| Exercise objective |
Each record below needs to be written out exactly as it reads.

(Entries taken from a collection)
= = = =
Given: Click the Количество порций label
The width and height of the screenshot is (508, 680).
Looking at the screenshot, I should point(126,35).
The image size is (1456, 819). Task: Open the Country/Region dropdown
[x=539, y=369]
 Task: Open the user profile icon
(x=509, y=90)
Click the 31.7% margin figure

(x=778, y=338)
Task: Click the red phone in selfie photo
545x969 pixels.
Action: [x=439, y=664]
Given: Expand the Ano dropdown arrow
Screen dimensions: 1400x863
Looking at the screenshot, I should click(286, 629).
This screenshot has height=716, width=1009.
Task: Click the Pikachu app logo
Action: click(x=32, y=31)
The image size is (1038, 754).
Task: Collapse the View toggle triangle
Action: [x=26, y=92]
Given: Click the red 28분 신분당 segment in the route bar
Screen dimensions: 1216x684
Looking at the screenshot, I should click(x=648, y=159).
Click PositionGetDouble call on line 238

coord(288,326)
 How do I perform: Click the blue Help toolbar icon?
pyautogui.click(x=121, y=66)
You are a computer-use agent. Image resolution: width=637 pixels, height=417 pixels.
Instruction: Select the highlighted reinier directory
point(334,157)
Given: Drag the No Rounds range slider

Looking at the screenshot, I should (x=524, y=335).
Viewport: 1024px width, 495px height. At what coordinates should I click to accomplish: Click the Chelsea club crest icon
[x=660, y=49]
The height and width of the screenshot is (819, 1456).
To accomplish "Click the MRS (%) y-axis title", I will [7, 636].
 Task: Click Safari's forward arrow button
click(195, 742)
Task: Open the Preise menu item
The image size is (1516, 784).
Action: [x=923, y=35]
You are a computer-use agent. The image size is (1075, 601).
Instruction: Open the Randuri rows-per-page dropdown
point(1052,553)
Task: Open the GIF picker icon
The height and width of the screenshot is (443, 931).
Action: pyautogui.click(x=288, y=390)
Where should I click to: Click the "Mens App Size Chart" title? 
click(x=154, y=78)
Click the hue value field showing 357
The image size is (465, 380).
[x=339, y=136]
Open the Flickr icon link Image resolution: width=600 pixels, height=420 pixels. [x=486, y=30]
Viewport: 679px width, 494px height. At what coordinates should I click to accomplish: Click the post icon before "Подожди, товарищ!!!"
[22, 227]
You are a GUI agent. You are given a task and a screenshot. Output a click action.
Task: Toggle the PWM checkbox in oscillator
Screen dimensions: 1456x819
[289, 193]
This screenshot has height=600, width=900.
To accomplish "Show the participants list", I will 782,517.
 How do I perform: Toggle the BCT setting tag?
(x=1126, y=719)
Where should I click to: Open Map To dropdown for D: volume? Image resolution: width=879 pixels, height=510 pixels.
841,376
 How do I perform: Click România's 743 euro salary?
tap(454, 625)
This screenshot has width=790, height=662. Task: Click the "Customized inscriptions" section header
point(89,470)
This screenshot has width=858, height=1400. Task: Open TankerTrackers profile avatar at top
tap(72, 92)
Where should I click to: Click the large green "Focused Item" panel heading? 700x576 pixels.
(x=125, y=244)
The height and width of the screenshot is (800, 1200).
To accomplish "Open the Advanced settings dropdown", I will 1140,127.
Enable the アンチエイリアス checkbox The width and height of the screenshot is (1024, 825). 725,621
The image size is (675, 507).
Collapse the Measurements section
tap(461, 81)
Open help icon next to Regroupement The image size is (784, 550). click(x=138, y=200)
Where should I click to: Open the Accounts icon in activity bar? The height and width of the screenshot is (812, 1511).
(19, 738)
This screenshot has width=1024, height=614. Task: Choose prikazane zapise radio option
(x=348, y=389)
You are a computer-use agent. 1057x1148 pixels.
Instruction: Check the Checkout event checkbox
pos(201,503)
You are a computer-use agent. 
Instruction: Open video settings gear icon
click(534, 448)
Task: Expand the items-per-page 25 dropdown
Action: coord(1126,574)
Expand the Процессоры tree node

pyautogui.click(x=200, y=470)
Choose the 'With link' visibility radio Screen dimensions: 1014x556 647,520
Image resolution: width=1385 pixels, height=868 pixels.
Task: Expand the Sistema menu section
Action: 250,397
= = = =
| Result for this task |
Given: Click the Количество порций label
The width and height of the screenshot is (508, 680).
Looking at the screenshot, I should point(126,35).
The image size is (1456, 819). Task: Open the Country/Region dropdown
[x=539, y=369]
 Task: Open the user profile icon
(x=509, y=90)
Click the 31.7% margin figure

(x=778, y=338)
Task: Click the red phone in selfie photo
545x969 pixels.
Action: [x=439, y=664]
Given: Expand the Ano dropdown arrow
Screen dimensions: 1400x863
Looking at the screenshot, I should click(286, 629).
This screenshot has height=716, width=1009.
Task: Click the Pikachu app logo
Action: click(x=32, y=31)
The image size is (1038, 754).
Task: Collapse the View toggle triangle
Action: [x=26, y=92]
Given: Click the red 28분 신분당 segment in the route bar
Screen dimensions: 1216x684
Looking at the screenshot, I should click(x=648, y=159).
Click PositionGetDouble call on line 238

coord(288,326)
 How do I perform: Click the blue Help toolbar icon?
pyautogui.click(x=121, y=66)
You are a computer-use agent. Image resolution: width=637 pixels, height=417 pixels.
Instruction: Select the highlighted reinier directory
point(334,157)
Given: Drag the No Rounds range slider

Looking at the screenshot, I should (x=524, y=335).
Viewport: 1024px width, 495px height. At what coordinates should I click to accomplish: Click the Chelsea club crest icon
[x=660, y=49]
The height and width of the screenshot is (819, 1456).
To accomplish "Click the MRS (%) y-axis title", I will [7, 636].
 Task: Click Safari's forward arrow button
click(195, 742)
Task: Open the Preise menu item
The image size is (1516, 784).
Action: [x=923, y=35]
You are a computer-use agent. The image size is (1075, 601).
Instruction: Open the Randuri rows-per-page dropdown
point(1052,553)
Task: Open the GIF picker icon
The height and width of the screenshot is (443, 931).
Action: pyautogui.click(x=288, y=390)
Where should I click to: Click the "Mens App Size Chart" title? 
click(x=154, y=78)
Click the hue value field showing 357
The image size is (465, 380).
[x=339, y=136]
Open the Flickr icon link Image resolution: width=600 pixels, height=420 pixels. [x=486, y=30]
Viewport: 679px width, 494px height. At what coordinates should I click to accomplish: Click the post icon before "Подожди, товарищ!!!"
[22, 227]
You are a GUI agent. You are given a task and a screenshot. Output a click action.
Task: Toggle the PWM checkbox in oscillator
Screen dimensions: 1456x819
[289, 193]
This screenshot has height=600, width=900.
To accomplish "Show the participants list", I will 782,517.
 How do I perform: Toggle the BCT setting tag?
(x=1126, y=719)
Where should I click to: Open Map To dropdown for D: volume? Image resolution: width=879 pixels, height=510 pixels.
841,376
 How do I perform: Click România's 743 euro salary?
tap(454, 625)
This screenshot has width=790, height=662. Task: Click the "Customized inscriptions" section header
point(89,470)
This screenshot has width=858, height=1400. Task: Open TankerTrackers profile avatar at top
tap(72, 92)
Where should I click to: Click the large green "Focused Item" panel heading? 700x576 pixels.
(x=125, y=244)
The height and width of the screenshot is (800, 1200).
To accomplish "Open the Advanced settings dropdown", I will 1140,127.
Enable the アンチエイリアス checkbox The width and height of the screenshot is (1024, 825). 725,621
The image size is (675, 507).
Collapse the Measurements section
tap(461, 81)
Open help icon next to Regroupement The image size is (784, 550). click(x=138, y=200)
Where should I click to: Open the Accounts icon in activity bar? The height and width of the screenshot is (812, 1511).
(19, 738)
This screenshot has width=1024, height=614. Task: Choose prikazane zapise radio option
(x=348, y=389)
You are a computer-use agent. 1057x1148 pixels.
Instruction: Check the Checkout event checkbox
pos(201,503)
You are a computer-use agent. 
Instruction: Open video settings gear icon
click(534, 448)
Task: Expand the items-per-page 25 dropdown
Action: coord(1126,574)
Expand the Процессоры tree node

pyautogui.click(x=200, y=470)
Choose the 'With link' visibility radio Screen dimensions: 1014x556 647,520
Image resolution: width=1385 pixels, height=868 pixels.
Task: Expand the Sistema menu section
Action: 250,397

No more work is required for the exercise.